"Three Deep, Three Deep"
"Like a butterfly landing with sore feet."
"Three Deep ...
... Three Deep"
He wrote that the other night in his journal, and it just
won't get out of my mind! I just keep wondering what on
earth he means by it. He's so complex and just full of
something i just can't place a finger on. I know that here
is some pain there, some hate, joy and love even. But i
think that it's all for his daughter. Divorced he is,
three years enfact. I asked him last night if he ever
regreated it. He does, and said that there were things
that he and her could've done, councialing and such. But
she cheated on him. And to him, that's unforgivable. All
she had to say was that he was tall and blonde. Went on
three dates they did, and fucked too. How shollow is
that? He now hates women, puts up a wall. She ruined
him. He's such a wonderful guy, and she ruined him! Why
do all of us women have to be judged on the acts of one
women, or just a handful of them. I told him that not all
women are alike, and he claims that they are. I would love
to be the one to show them they aren't. To treat him well,
to love him, to be his ... but i don't think that's ment to
be.
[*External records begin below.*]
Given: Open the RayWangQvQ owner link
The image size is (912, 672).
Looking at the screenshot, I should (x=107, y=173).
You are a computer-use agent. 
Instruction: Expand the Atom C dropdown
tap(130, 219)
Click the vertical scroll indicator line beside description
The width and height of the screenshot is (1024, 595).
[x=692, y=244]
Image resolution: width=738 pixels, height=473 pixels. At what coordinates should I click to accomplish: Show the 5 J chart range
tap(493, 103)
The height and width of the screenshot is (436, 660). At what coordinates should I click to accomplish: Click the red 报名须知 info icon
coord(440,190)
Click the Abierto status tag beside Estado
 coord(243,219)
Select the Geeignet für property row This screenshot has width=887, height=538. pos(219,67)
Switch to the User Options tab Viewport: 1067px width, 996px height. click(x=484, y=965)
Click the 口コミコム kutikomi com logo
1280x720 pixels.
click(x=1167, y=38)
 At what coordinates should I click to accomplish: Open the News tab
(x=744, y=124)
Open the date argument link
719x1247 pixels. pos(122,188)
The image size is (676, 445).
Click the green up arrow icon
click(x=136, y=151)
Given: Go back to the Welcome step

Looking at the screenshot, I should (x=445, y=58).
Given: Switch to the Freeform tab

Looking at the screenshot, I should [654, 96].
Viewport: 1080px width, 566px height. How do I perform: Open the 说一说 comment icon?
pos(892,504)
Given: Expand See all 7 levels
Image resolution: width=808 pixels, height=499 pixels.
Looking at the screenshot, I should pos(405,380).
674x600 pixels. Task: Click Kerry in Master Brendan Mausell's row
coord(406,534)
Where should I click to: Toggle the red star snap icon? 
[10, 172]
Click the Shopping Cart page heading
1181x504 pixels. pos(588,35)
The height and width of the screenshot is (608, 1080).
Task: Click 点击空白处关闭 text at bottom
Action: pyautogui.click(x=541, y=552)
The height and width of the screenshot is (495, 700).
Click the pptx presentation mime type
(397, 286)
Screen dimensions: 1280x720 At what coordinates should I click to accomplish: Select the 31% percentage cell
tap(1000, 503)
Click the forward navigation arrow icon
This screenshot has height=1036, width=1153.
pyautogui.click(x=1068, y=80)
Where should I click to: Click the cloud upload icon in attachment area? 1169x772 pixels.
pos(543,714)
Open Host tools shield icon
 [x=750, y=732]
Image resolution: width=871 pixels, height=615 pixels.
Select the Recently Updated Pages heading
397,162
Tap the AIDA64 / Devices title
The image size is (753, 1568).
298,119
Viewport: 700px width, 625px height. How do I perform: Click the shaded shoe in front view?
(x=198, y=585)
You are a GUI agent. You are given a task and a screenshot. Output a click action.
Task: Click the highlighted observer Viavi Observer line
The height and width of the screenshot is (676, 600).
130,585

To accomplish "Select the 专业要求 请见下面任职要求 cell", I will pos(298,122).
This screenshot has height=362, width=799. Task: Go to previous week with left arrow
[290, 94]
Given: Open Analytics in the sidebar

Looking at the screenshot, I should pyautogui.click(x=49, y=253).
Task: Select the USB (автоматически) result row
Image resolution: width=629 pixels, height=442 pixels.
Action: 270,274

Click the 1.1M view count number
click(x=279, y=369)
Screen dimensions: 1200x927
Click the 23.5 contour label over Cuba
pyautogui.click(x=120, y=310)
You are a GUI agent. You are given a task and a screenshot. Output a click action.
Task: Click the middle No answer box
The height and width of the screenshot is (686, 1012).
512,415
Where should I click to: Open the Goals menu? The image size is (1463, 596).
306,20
Yet i just want to figure out why on earth he wanted
my number so badly and wouldn't leave our friend Regge
alone about it. And how he told me i was beautiful, and
spoke to me in Italian. I just loved that! Was it just to
fuck? *sigh* I just don't know. He's a deep one this one
is. And i'm going to try with all my might to figure this
guy out. I can't stop thinkin' about him. I think that
i've gone totaly crazy! What do you think?